O Sector de Saúde é um dos principais Sectores Sociais, um dos pilares para o desenvolvimento nacional e dos importantes Objectivos do Desenvolvimento Sustentável para a maior parte dos Países. Sendo que em Moçambique é até então norteado pelo Plano Estratégico do Sector da Saúde (PESS) 2014 – 2019. A Estratégia da Saúde possui sete objectivos estratégicos, e todos os objectivos reúnem a semelhança de necessitarem de uma provisão orçamental adequada para a sua materialização. No entanto, para 2018 o Sector recebeu cerca de 26 mil milhões de MT, sendo em termos nominais, a maior alocação orçamental da história, porém a sua realização foi de 24 mil milhões de MT, correspondendo a 90.7%. Porém, tanto a alocação assim como a execução foi inconsistente ao longo da última década, com taxa de crescimento média anual de 14.7%, não obtante ter tido taxas de crescimento negativas em 2010, 2014 e 2017 (1.1%, 16.5% e 2.6%, respectivamente).

O que em outras palavras significa que a dotação de 2018 representa um aumento nominal de 24% comparativamente ao orçamento da saúde de 2017, um aumento nominal de 5% em comparação com o orçamento rectificativo do sector referente a 2017 e um aumento nominal de 39% em comparação com a despesa do sector de 2017. Em termos reais, o orçamento da saúde de 2018 aumentou em 16% relativamente ao orçamento de 2017 deste sector; reduziu em 2 por cento relativamente à dotação rectificativa de 2017 e aumentou em 30% comparativamente à despesa do sector relativa a 2017. Não somente, mas termos reais, a alocação orçamental sido flutuante ao longo de toda a série e tem estado a decrescer significativamente, tendo decrescido em 17.5% de 2016 para 2017 e em 4.3% de 2017 para 2018. Assim sendo, a prevalência destes fenómenos pode comprometer o cumprimento dos Planos de médio prazo do Sector e consequentemente contribuirá para a deterioração da qualidade dos bens e serviços que o sector providencia, que são de vital importância para as comunidades. (vide o gráfico abaixo).

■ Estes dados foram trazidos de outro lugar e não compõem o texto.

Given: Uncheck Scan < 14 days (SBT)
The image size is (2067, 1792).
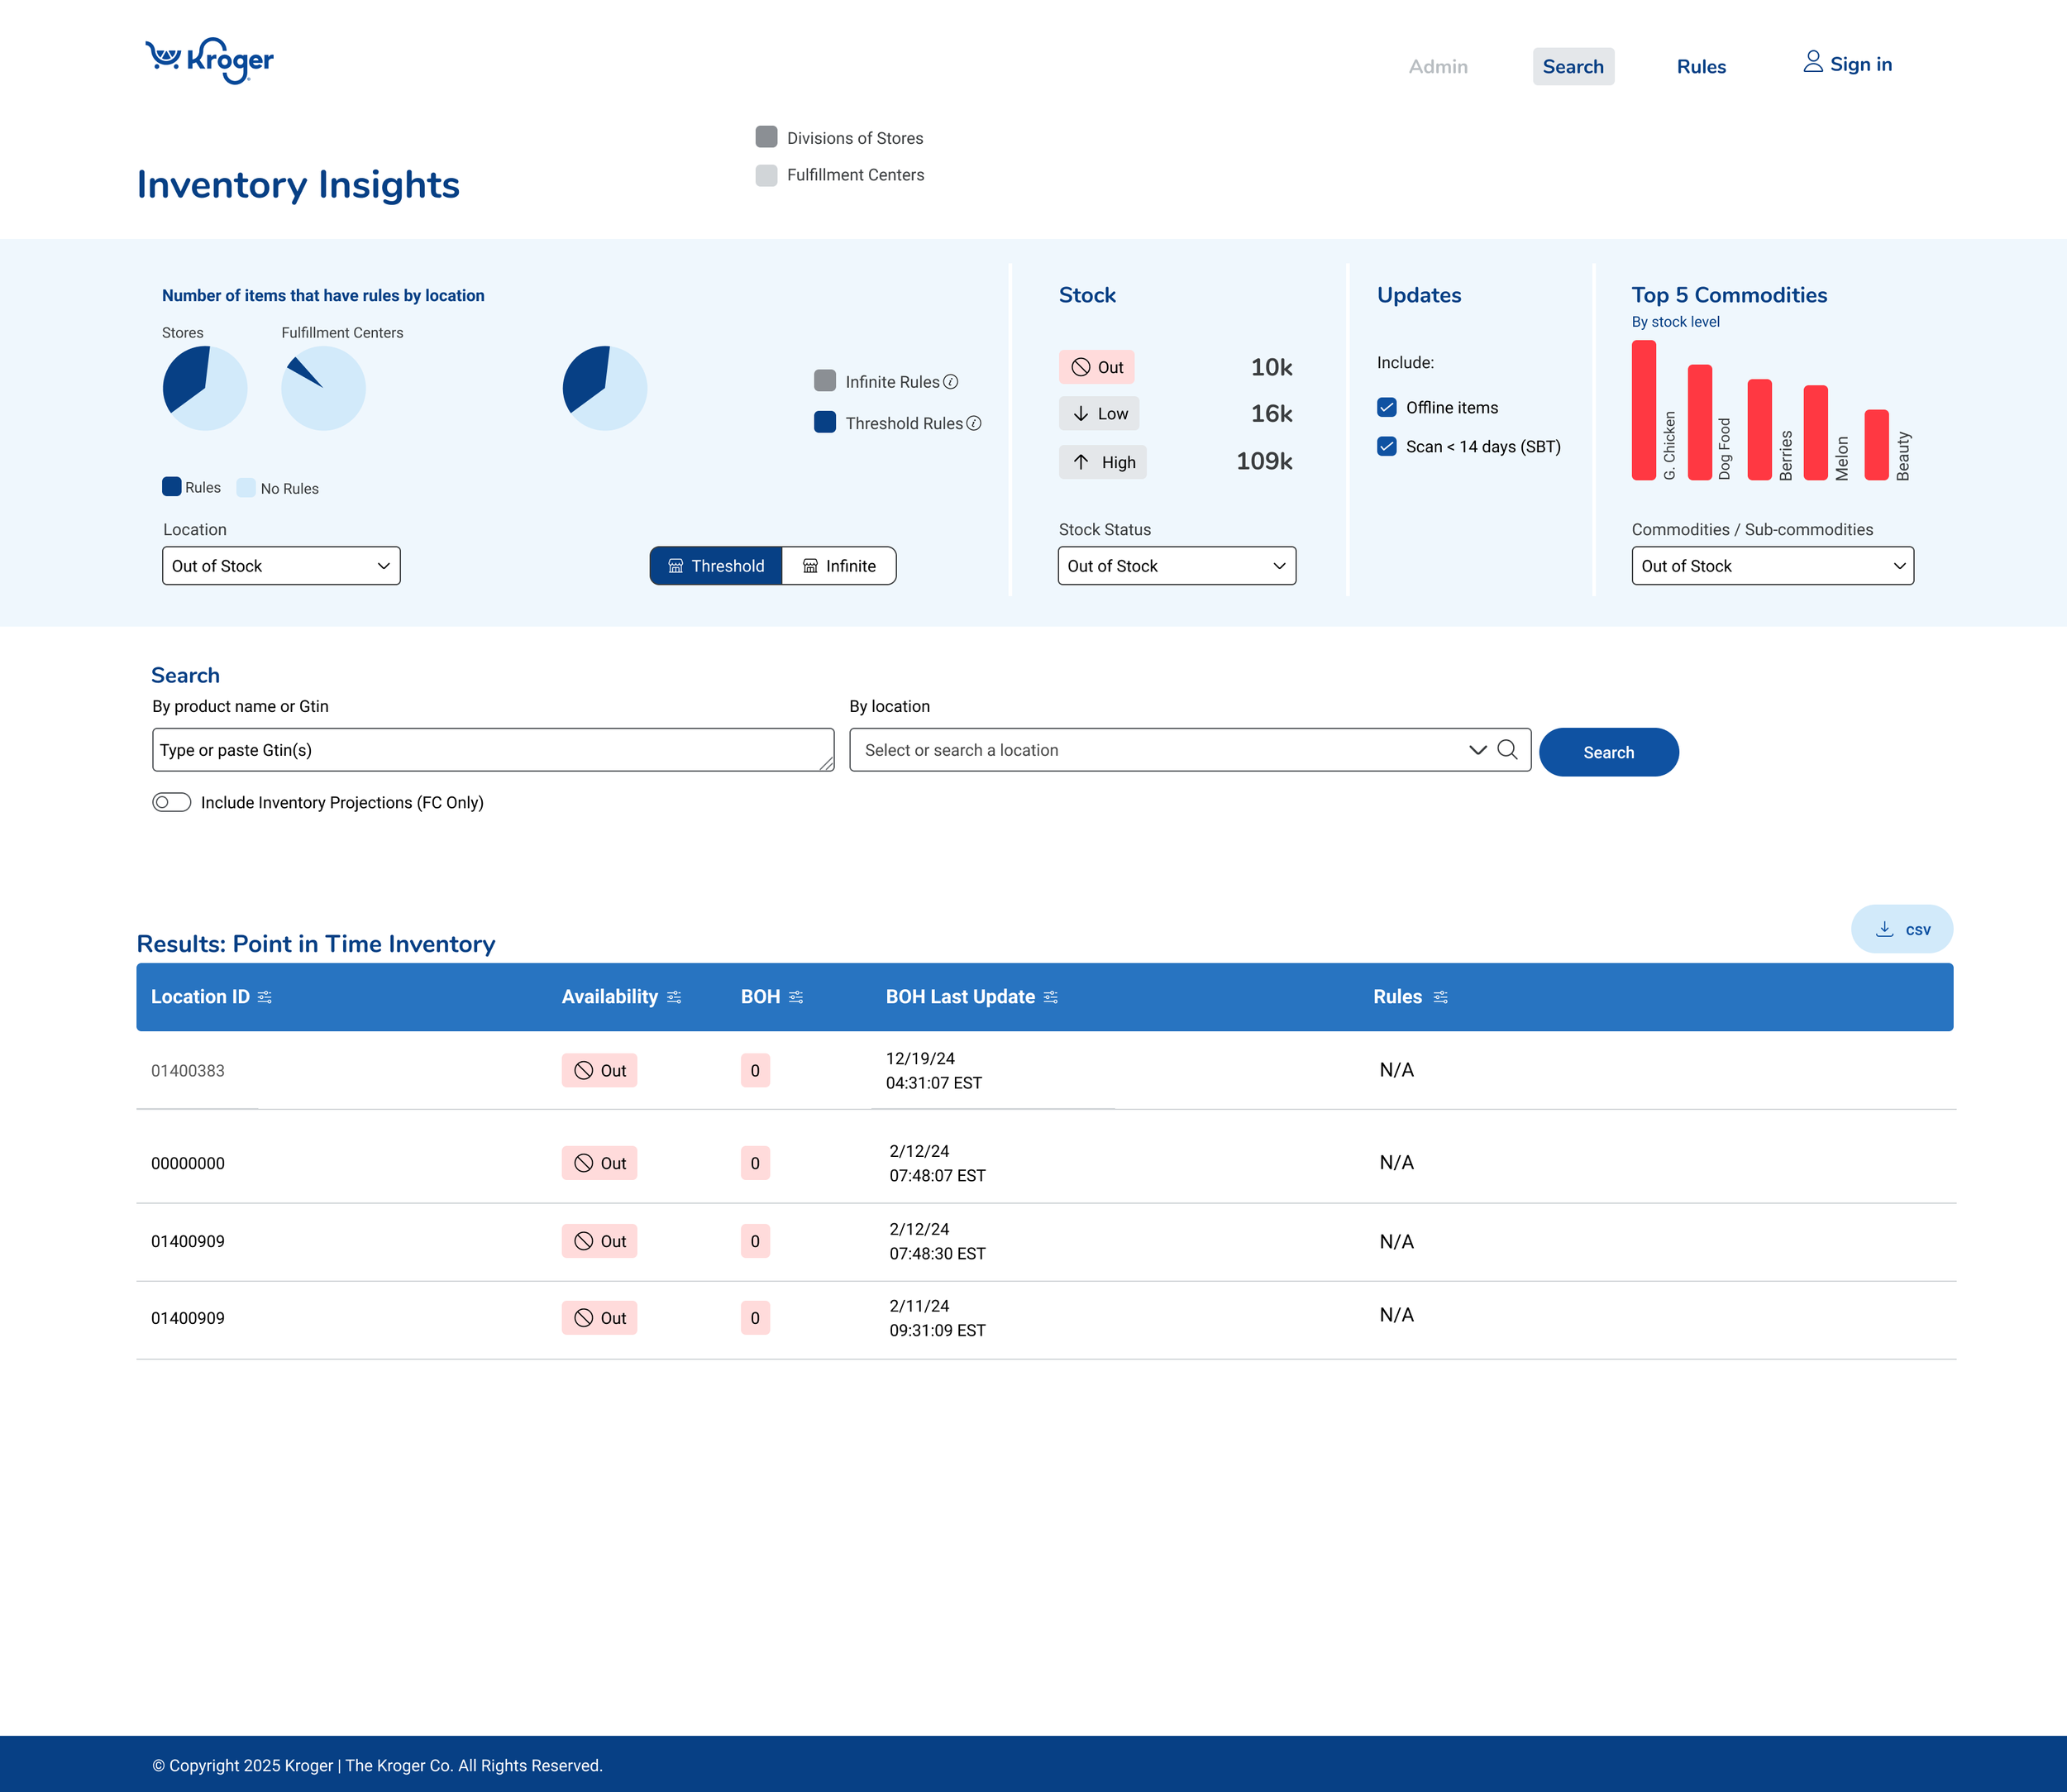Looking at the screenshot, I should [x=1387, y=446].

Não somente, mas também, como percentagem do PIB, o orçamento do sector de saúde demonstra também uma tendência decrescente, de 4.4% em 2013 para 2.5% em 2017, num contexto de prevalência e aumento de desafios que o sector enfrenta. O que por um lado pode revelar menor priorização do sector e o não acompanhamento da tendência da alocação crescente da despesa total em termos absolutos. No que diz respeito a compromissos e declarações assinadas, o Governo é signatário da Declaração de Abuja, que preconiza a alocação de pelo menos 15% do Orçamento total ao Sector de Saúde. Com tudo, pode-se observar que a participação média anual do orçamento ao Sector de Saúde na despesa total é de 9.2%, sendo mesmo em termos anuais nunca alcançou a meta da declaração de Abuja, onde o país comprometeu-se a alocar pelo menos 15% do orçamento total ao Sector. (vide o gráfico abaixo).

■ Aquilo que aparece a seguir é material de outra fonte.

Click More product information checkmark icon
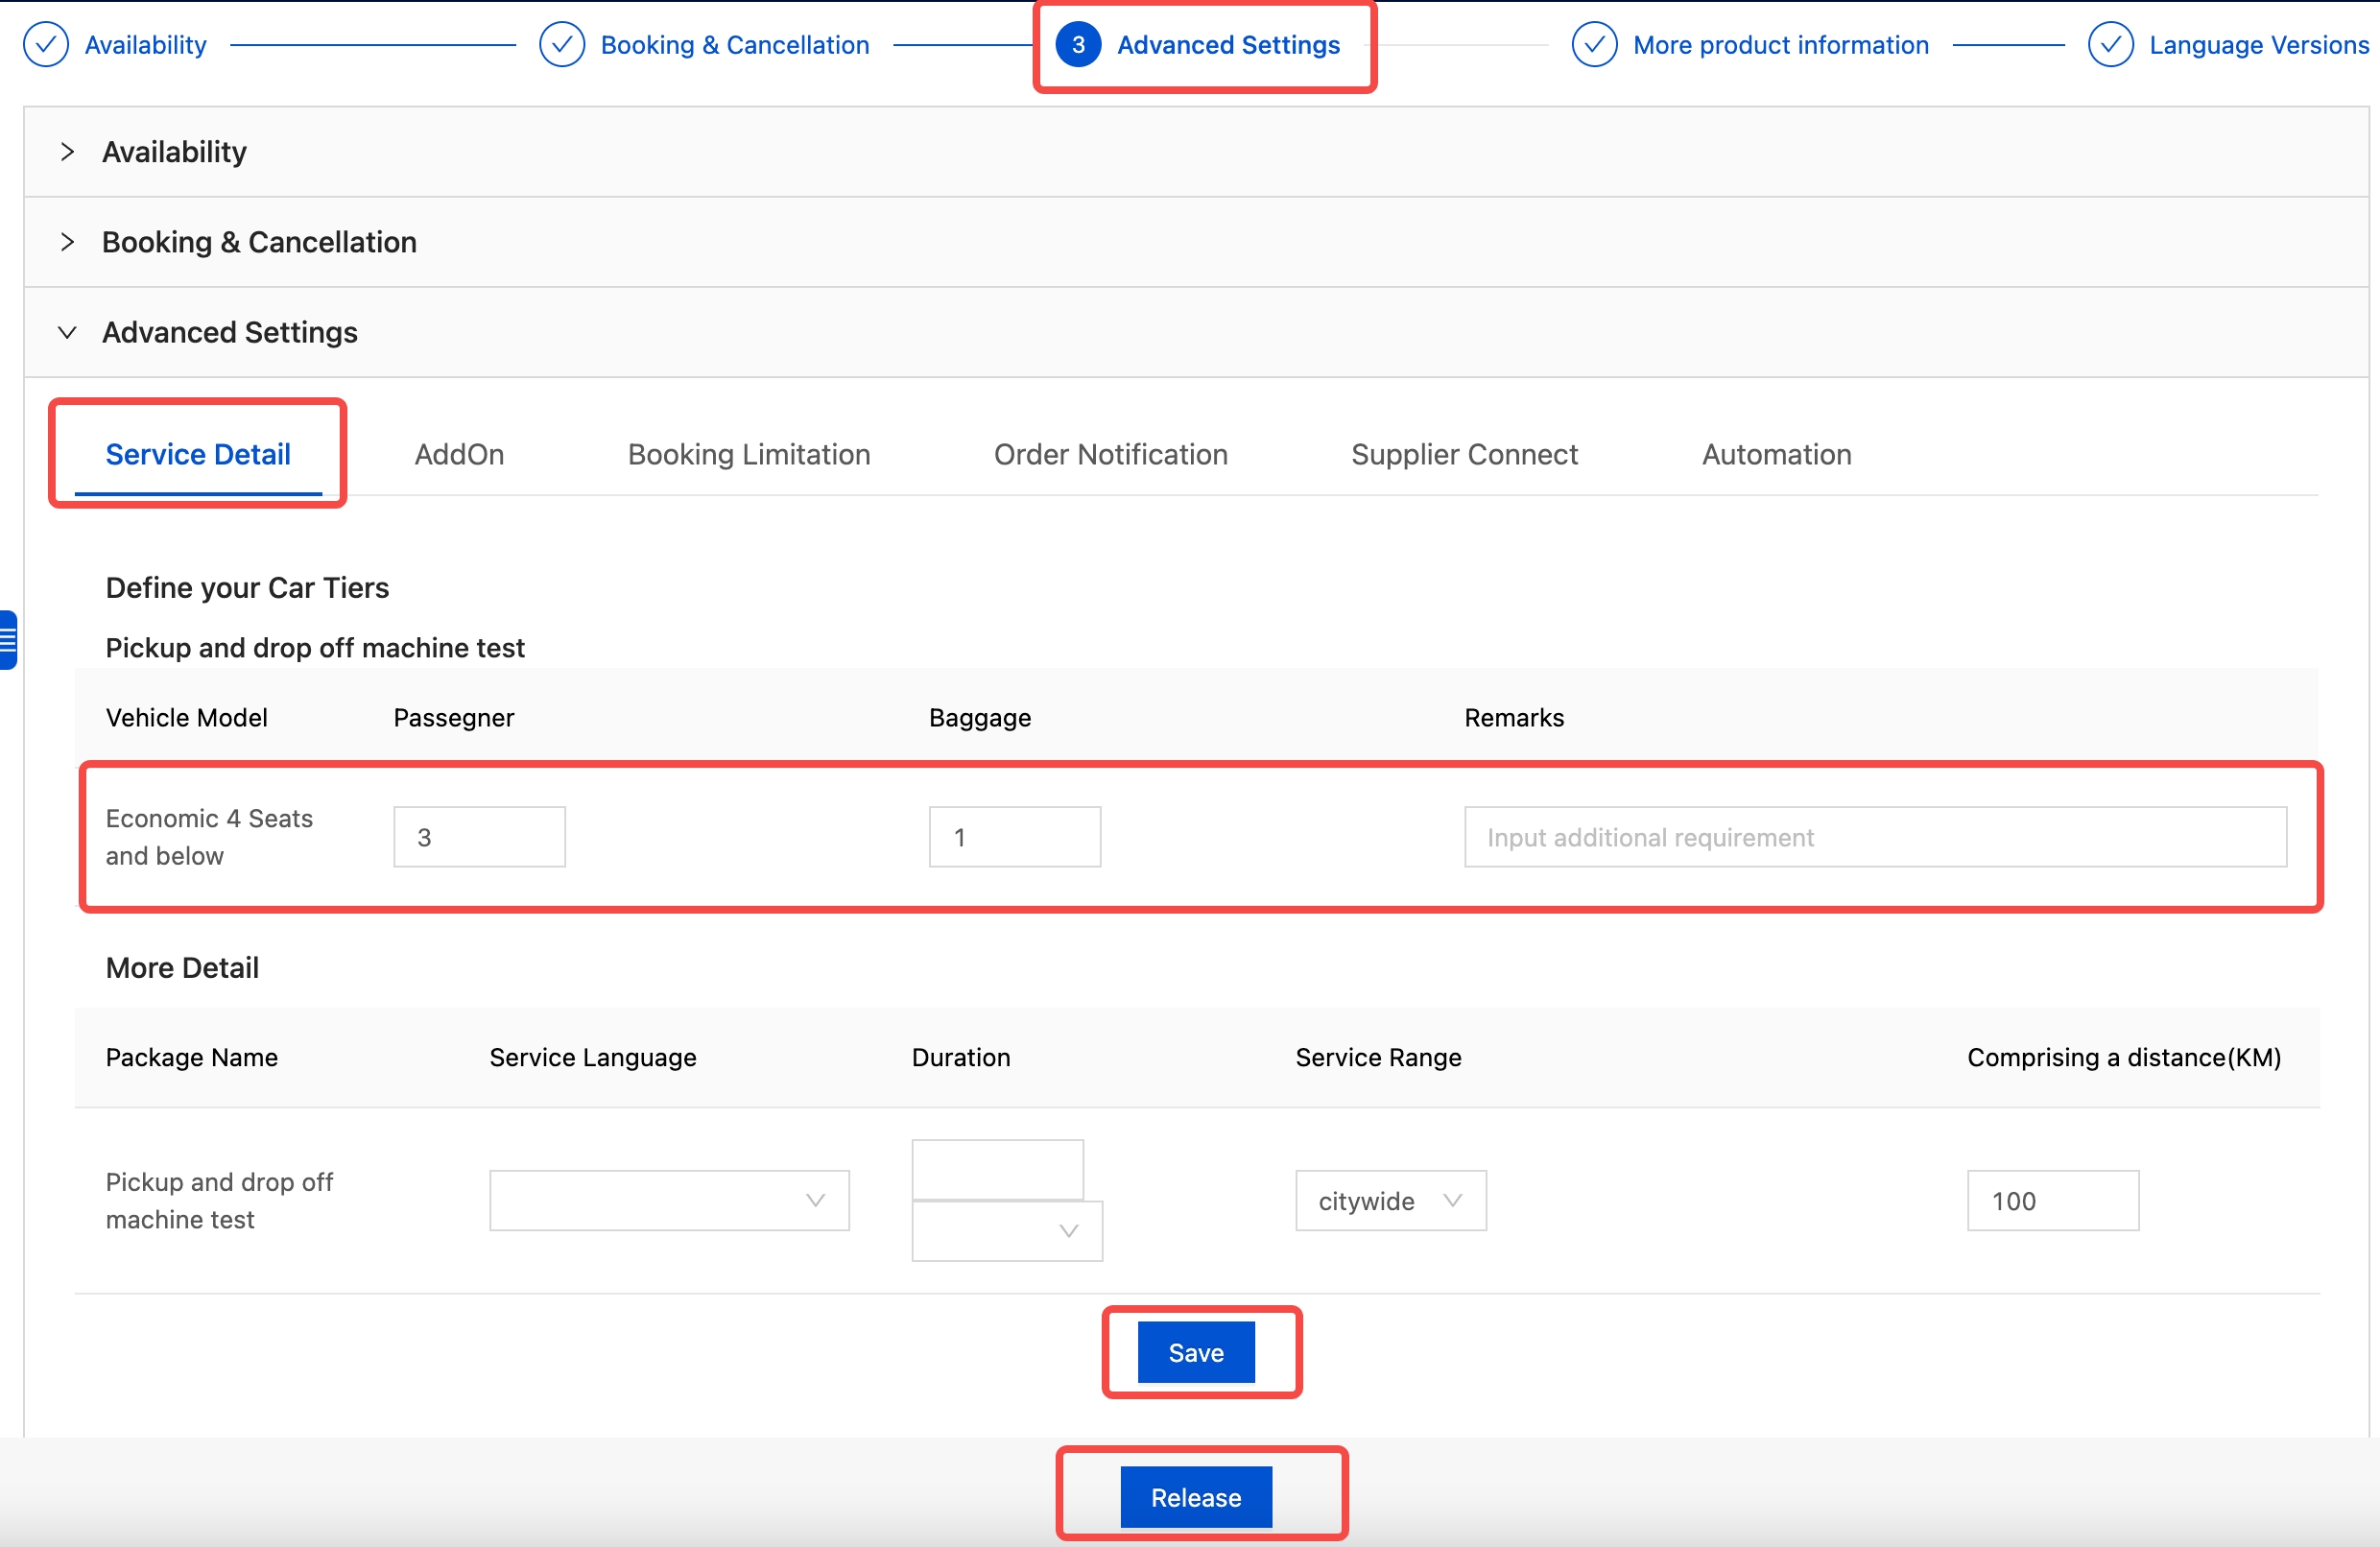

Nesta senda, pode-se observar que o orçamento do sector de Saúde ainda está distante de responder as suas reais necessidades, assim como os compromissos assinados internacionalmente, como é o compromisso de de Abuja, onde o Estado comprometeu-se a alocar pelo menos 15% do seu Orçamento Total para o sector de Saúde. A prevalência de eventos desta natureza pode levar a um contínuo défice na realização de muitos indicadores do sector, o que poderá vir a comprometer o desempenho e consequentemente a qualidade da provisão dos serviços de saúde que constitui uma das maiores prioridades do desenvolvimento nacional. Sem descorar do facto da maior parte da população de Moçambique ser pobre e dependente dos Serviços de Saúde Pública.